The most relevant risk factor identified in our study was the initial lymphoma stage. This finding confirms its established role as the main prognostic factor for patient outcome. Accordingly, lymphoma stage nowadays is the basis for a risk-adapted treatment decision, either directly in HL patients, or indirectly via the IPI score in DLBCL patients [24].

Increasing numbers of previous chemotherapy lines before ASCT were associated with worse survival. This may be explained by the lower chemosensitivity and more aggressive course of the underlying disease, which renders it prognostically disadvantageous [25, 26]. This is also supported by our observation that patients with primary refractory disease had a lower survival rate than patients with relapsed disease.
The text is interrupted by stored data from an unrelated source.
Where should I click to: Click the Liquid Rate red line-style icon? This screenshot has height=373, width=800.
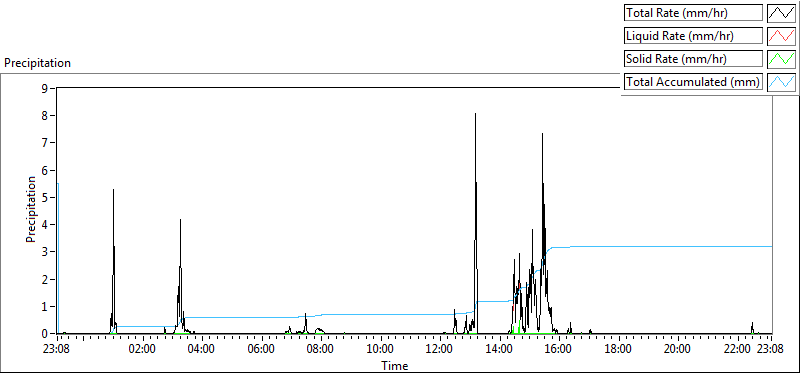pyautogui.click(x=781, y=36)
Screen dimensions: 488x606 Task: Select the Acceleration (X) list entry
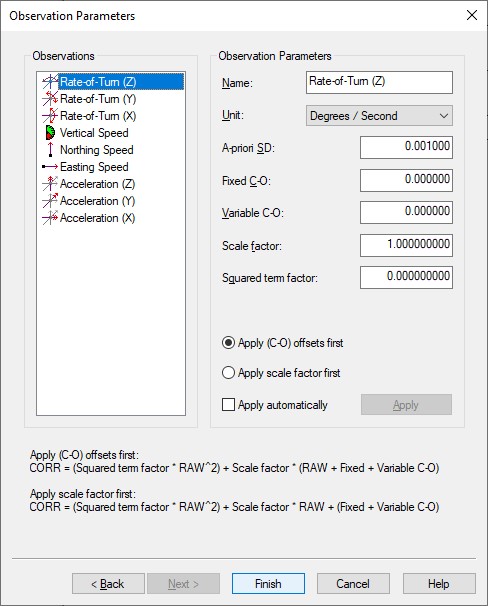(89, 218)
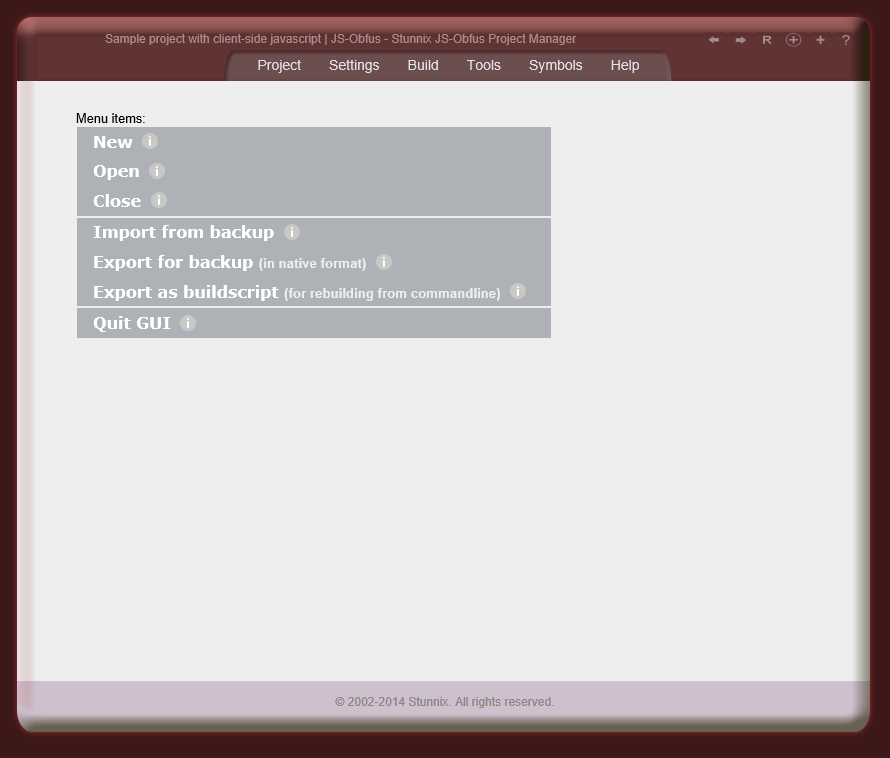The width and height of the screenshot is (890, 758).
Task: Select Quit GUI from the menu items
Action: pyautogui.click(x=131, y=322)
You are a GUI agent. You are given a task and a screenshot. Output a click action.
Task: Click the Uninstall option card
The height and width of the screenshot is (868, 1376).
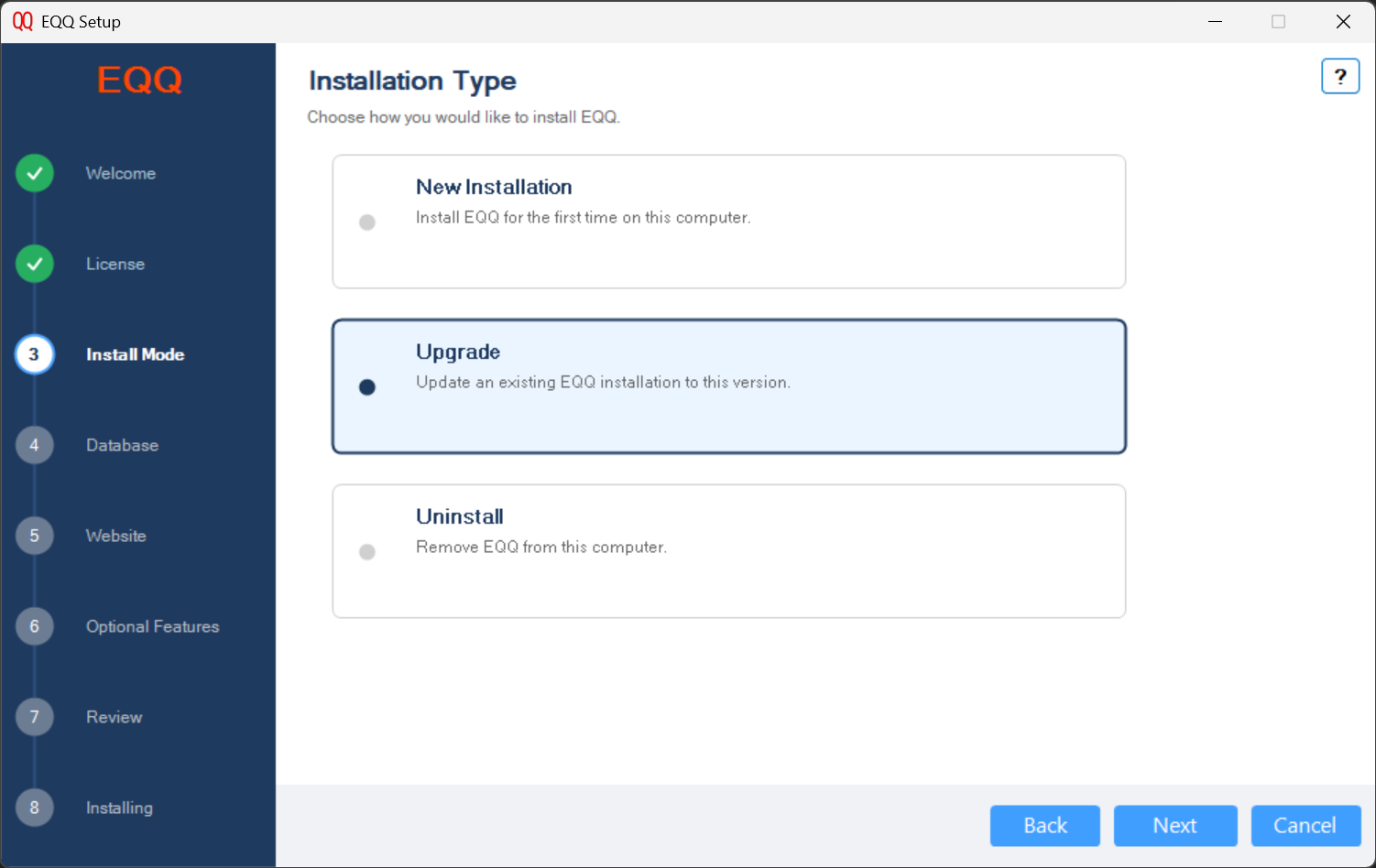[x=728, y=551]
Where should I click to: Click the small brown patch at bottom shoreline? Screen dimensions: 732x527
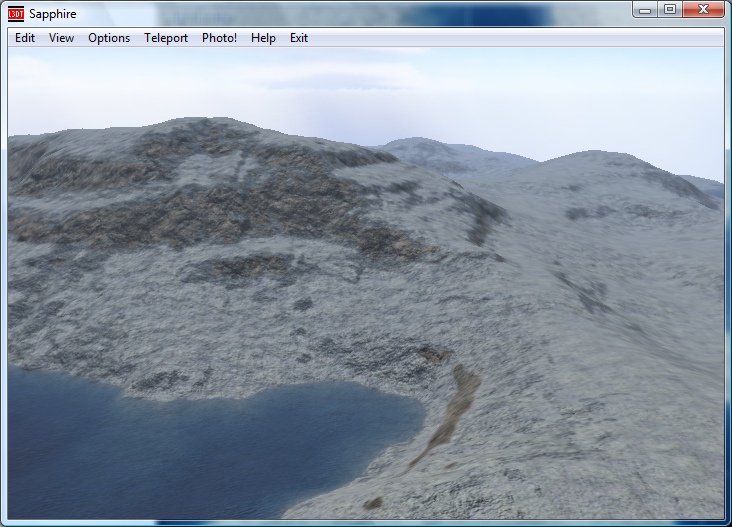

Another important finding of our analysis was the impact of the PET/CT in the ASCT setting. A PET/CT with persistent pathologic FDG-uptake during or after salvage chemotherapy was associated with reduced EFS and OS. In addition, a positive PET/CT within 3 months after ASCT was also associated with a worse outcome. For the patient subgroup with DLBCL alone, a positive PET/CT before and after ASCT was associated with inferior EFS, but only a trend for inferior OS was seen. For the HL patient subgroup, no statistically meaningful differences were seen. The lack of statistically significant differences for survival in the subgroup analyses may be explained by the low number of events in our patient cohort, since, especially HL patients, had a very favourable long-term disease free time and overall survival rate. Only very few HL patients had persistent FDG-avid lesions in the PET/CT after ASCT, thus preventing a statistically meaningful analysis. On the other hand, one could argue, based on these data, that patients with HL benefit more from high dose therapy than DLBCL patients, even if the lymphoma cells show residual FDG-uptake before transplantation. A few other studies have reported on the impact of PET positivity before [27–32] and after [33, 34] ASCT in lymphoma patients, and are in line with our findings. We hypothesise, based on these results that pre- and post-transplantation PET/CT may be a useful prognostic marker for lymphoma patients.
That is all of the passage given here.